> [Dataset records]
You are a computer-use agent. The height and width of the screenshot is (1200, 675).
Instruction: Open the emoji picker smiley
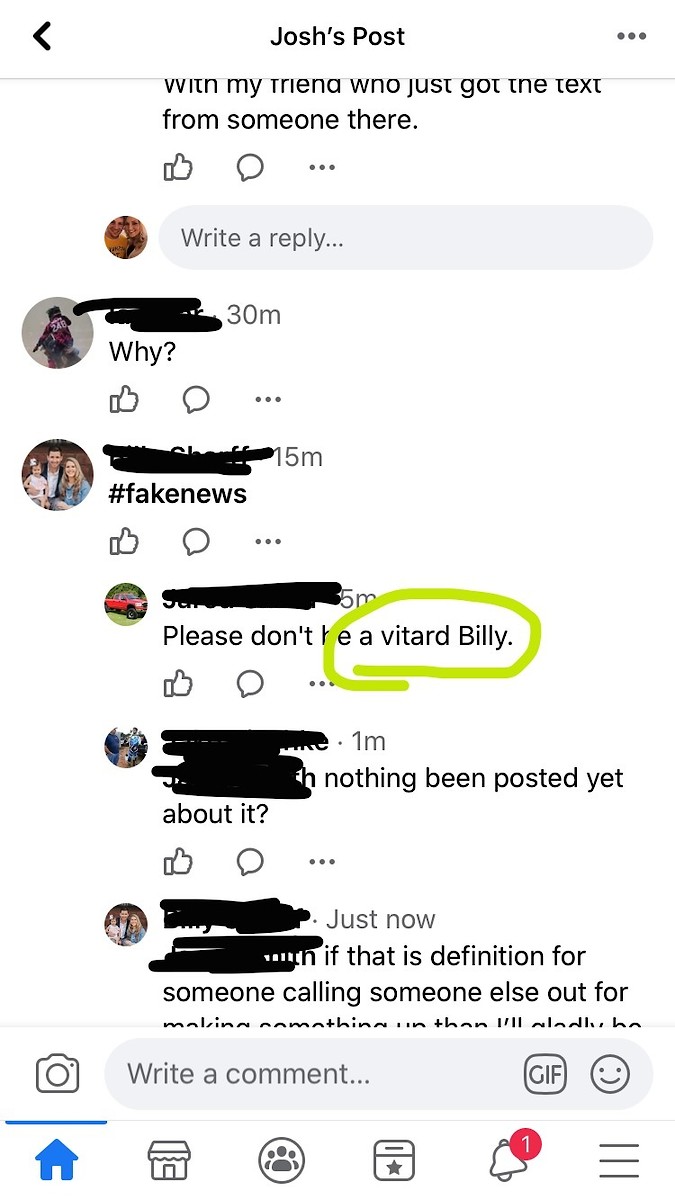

...

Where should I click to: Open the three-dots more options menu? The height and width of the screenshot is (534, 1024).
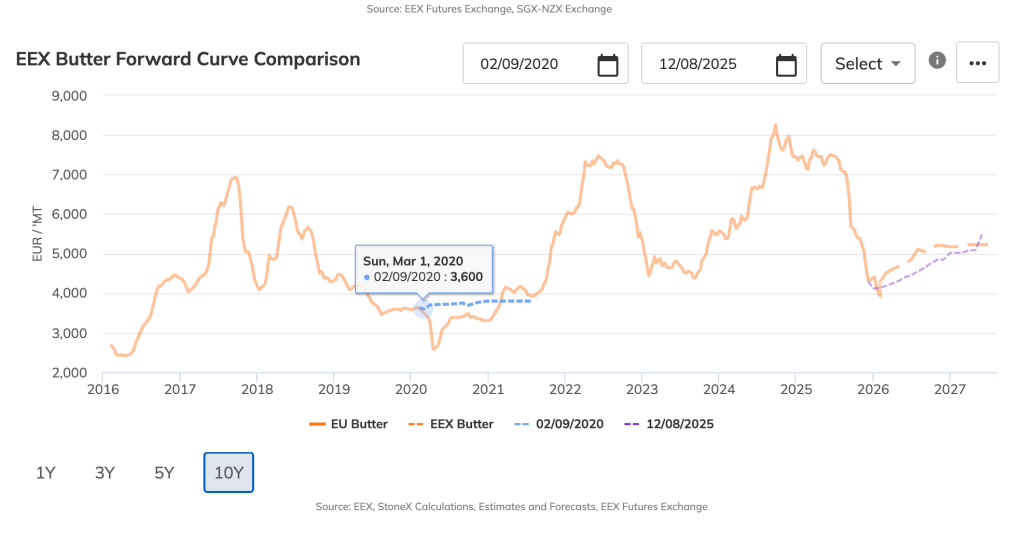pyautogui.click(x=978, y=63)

--

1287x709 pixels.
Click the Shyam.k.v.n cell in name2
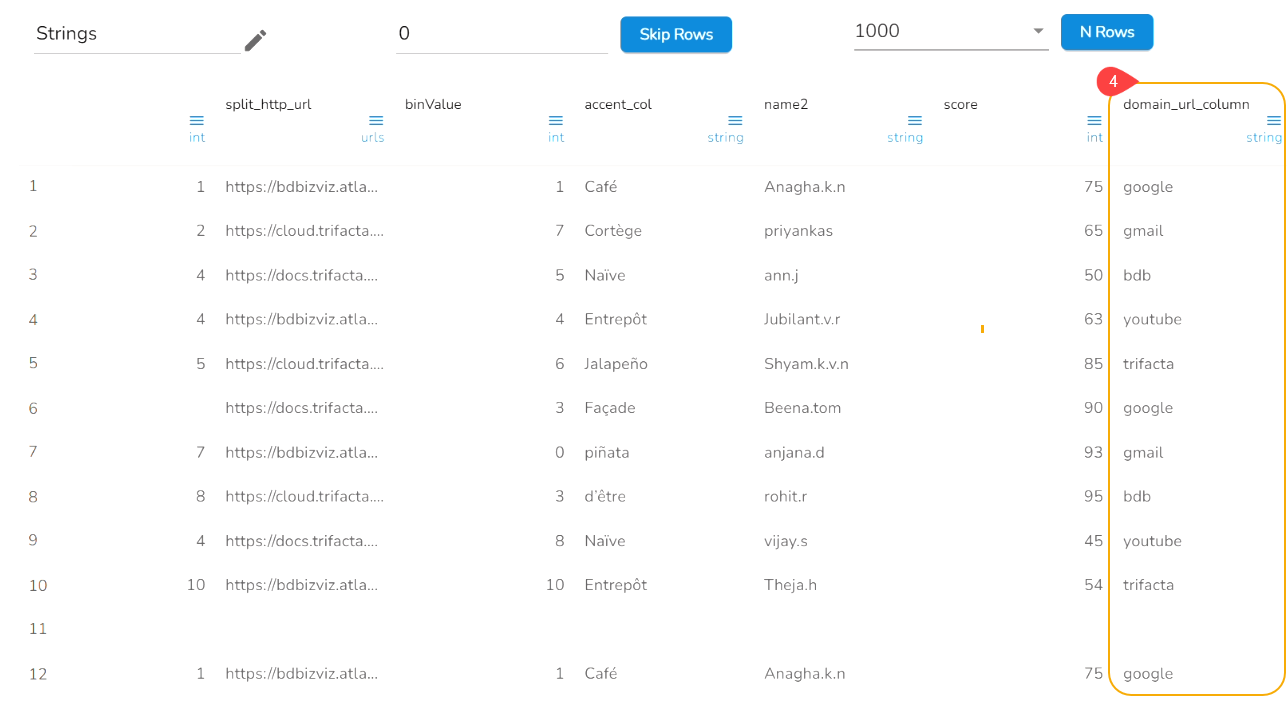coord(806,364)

> [What you should do]
Please give again the lines above between the line holding "You are a computer-use" and the line holding "Instruction: Open the emoji picker smiley", inclusive, exactly as they are and with nothing added.

> [Output for this exercise]
You are a computer-use agent. The height and width of the screenshot is (1200, 675).
Instruction: Open the emoji picker smiley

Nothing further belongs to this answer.